Immediately, we note that we did not use the third method, since the shadow models should be similar to the target, and we did not have the capacity to train similar GPTs. It will take about six months to train one smallest model with 125 million parameters using Google Colab.
As a result of working with the models, we managed to get the following:
generated and found publicly available information on passports (series, number, year of issue) without confirmation of the owner’s full name (no data), such generations were only possible using the XL model
personal information on 4 veterans of the Great Patriotic War, including their military rank
found blocked and valid card numbers of Russian and foreign banks
information on name and date of birth for several people is confirmed
the model with high probability generates real addresses with correct relations: Region-District-City-Street-Zip
Based on the results of our experiments, we have not been able to obtain a method that would be highly likely to extract training data.

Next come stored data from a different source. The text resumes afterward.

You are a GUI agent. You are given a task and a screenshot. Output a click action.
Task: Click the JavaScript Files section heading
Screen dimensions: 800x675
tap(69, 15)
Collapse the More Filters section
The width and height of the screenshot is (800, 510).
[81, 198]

The few personal data that we received was the result of hundreds of generated and selected texts on the global network. At the same time, not all of the found PDNs are critical (for example, data on the Veterans of the Great Patriotic War).
The only thing that we managed to generate with a high degree of probability is real addresses. In this case, the beam search parameter works well.
Also, a lot depends on how the training data set was processed, whether Differential confidentiality methods were used during training (for example, intentional noise injection), regularization, whether the training set was cleaned of sensitive information or not.
So in their article on GPT trained models, the developers point out that “The AGI NLP team has done a lot of data cleaning and deduplication, as well as preparing the model validation and testing kits. “. Therefore, it is possible that there was no particularly critical data in the training set for these models initially.